Trotzdem wurde und wird immer noch harsche Kritik geübt. Dabei wird nicht nur das Einschläfern infrage gestellt, sondern auch die Haltung der Tiere bei Olympia und der Reitsport generell. Peta-Fachreferent Peter Höffken sagte dazu bei Eurosport, dass eine Disziplin, bei denen bestimmte Teilnehmer mit Gewalt über einen lebensgefährlichen Parcours gezwungen werden, den olympischen Geist entehre.
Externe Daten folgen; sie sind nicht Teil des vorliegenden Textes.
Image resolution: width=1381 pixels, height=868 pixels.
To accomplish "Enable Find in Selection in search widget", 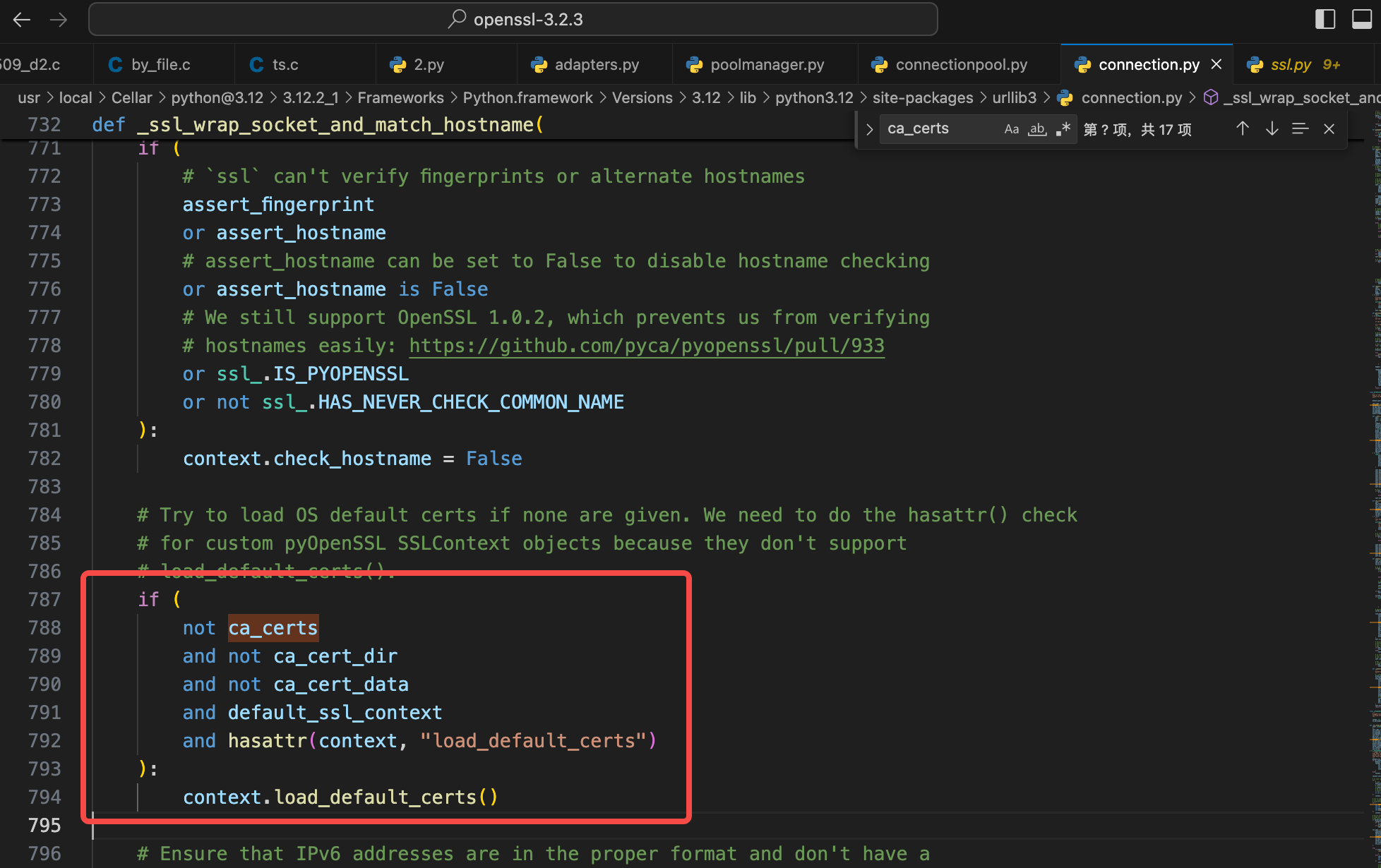I will (x=1301, y=128).
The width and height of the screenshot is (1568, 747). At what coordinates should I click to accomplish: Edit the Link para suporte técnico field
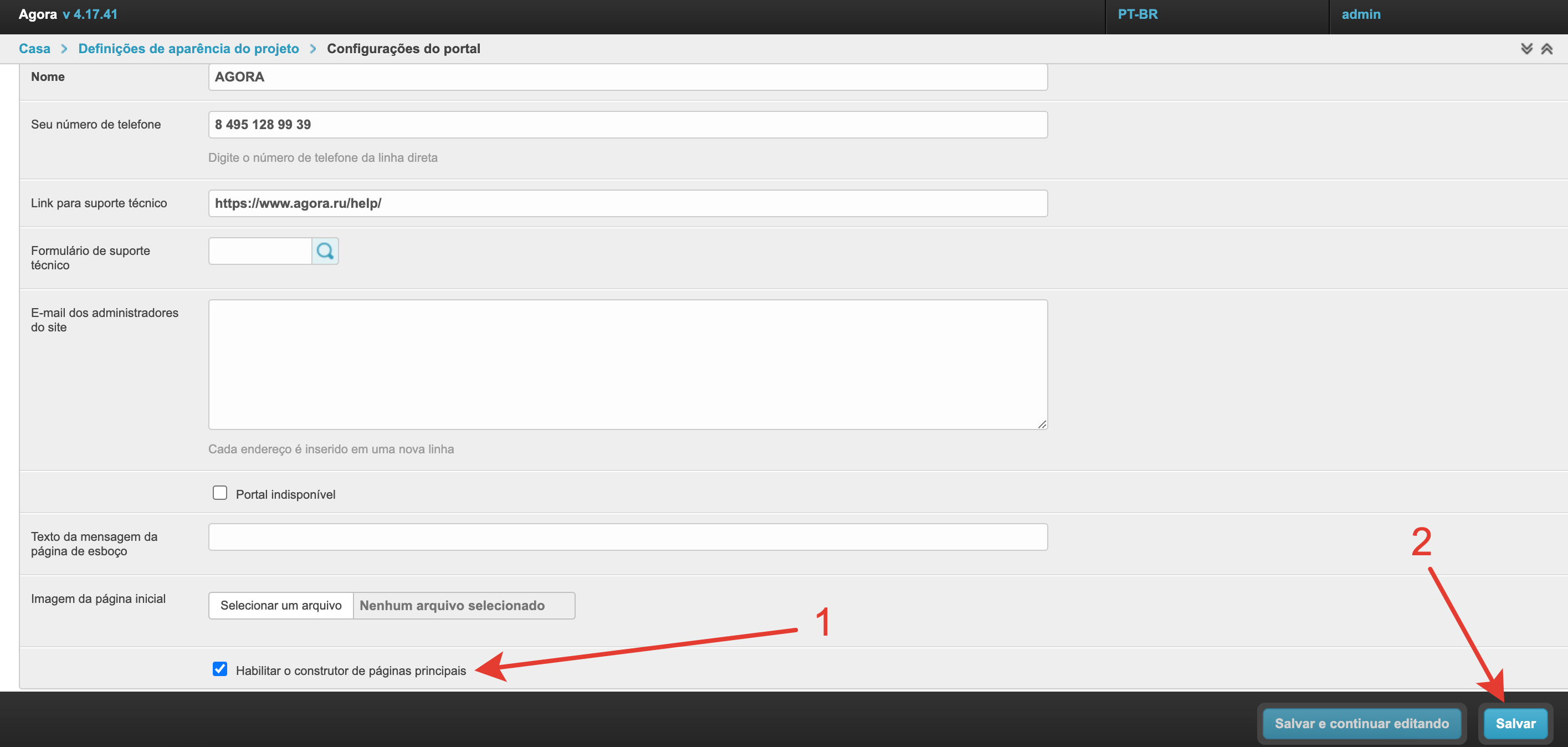pos(627,203)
Bei der Deutschen Reiterlichen Vereinigung zeigt man Verständnis für die Emotionalität der Diskussionen. "Jeder Unfall, bei dem ein Pferd zu Schaden kommt, ist einer zu viel. Den Vorwurf, Reitsport sei generell Tierquälerei, weisen wir allerdings strikt zurück", sagt Soenke Lauterbach, Generalsekretär der Deutschen Reiterlichen Vereinigung (FN), auf Nachfrage unserer Redaktion. Und betonte: "Wir stehen dazu, Pferde zu halten und zu reiten – und sie nicht irgendwann nur noch im Zoo zu bewundern."

Tierrechtsorganisation Peta übt harsche Kritik

Auf Seiten der Kritiker übte vor allem Peta Deutschland e. V. harsche Kritik, die Tierrechtsorganisation steht allerdings dem Pferdesport allgemein äußerst kritisch gegenüber. Peta-Expertin Jana Hoger kritisierte in der "Frankfurter Rundschau" den professionellen Turniersport, bei Olympia degradiere er die Pferde zu Sportgeräten. "Aber auch im Freizeitsport geht es mitunter quälerisch zu", sagte sie.

Lauterbach sagt dazu. "In Deutschland gibt es über elf Millionen Menschen über 14 Jahre mit Interesse an Pferd und Pferdesport und rund drei Millionen Menschen, die reiten oder es gerne tun würden. Sie alle lieben Pferde. Was sie am Reiten fasziniert, ist ja eben, dass das Pferd kein Sportgerät ist, sondern ein lebendiger Sport- und Freizeitpartner", sagt Lauterbach.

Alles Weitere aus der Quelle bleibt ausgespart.